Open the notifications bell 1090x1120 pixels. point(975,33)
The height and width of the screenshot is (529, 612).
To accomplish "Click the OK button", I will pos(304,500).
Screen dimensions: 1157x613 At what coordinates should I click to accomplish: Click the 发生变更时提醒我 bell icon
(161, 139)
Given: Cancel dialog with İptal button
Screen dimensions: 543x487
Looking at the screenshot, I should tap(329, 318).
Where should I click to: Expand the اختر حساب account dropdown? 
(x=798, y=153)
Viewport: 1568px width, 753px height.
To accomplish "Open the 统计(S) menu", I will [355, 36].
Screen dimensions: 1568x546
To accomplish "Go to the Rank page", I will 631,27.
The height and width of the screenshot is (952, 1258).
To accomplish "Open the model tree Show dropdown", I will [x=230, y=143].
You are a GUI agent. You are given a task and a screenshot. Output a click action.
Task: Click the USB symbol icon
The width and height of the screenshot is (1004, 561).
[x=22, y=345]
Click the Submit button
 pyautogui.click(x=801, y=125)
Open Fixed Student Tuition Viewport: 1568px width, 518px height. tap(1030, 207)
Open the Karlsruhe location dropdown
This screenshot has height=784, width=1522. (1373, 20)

WRITTEN TASK:
Output as a JSON list of strings, one string per line, every line of the listing from the one containing "Given: Cancel dialog with İptal button" down to the one containing "pyautogui.click(x=801, y=125)", both included, with blank lines omitted.

THE ANSWER:
[
  "Given: Cancel dialog with İptal button",
  "Screen dimensions: 543x487",
  "Looking at the screenshot, I should tap(329, 318).",
  "Where should I click to: Expand the اختر حساب account dropdown? ",
  "(x=798, y=153)",
  "Viewport: 1568px width, 753px height.",
  "To accomplish \"Open the 统计(S) menu\", I will [355, 36].",
  "Screen dimensions: 1568x546",
  "To accomplish \"Go to the Rank page\", I will 631,27.",
  "The height and width of the screenshot is (952, 1258).",
  "To accomplish \"Open the model tree Show dropdown\", I will [x=230, y=143].",
  "You are a GUI agent. You are given a task and a screenshot. Output a click action.",
  "Task: Click the USB symbol icon",
  "The width and height of the screenshot is (1004, 561).",
  "[x=22, y=345]",
  "Click the Submit button",
  " pyautogui.click(x=801, y=125)"
]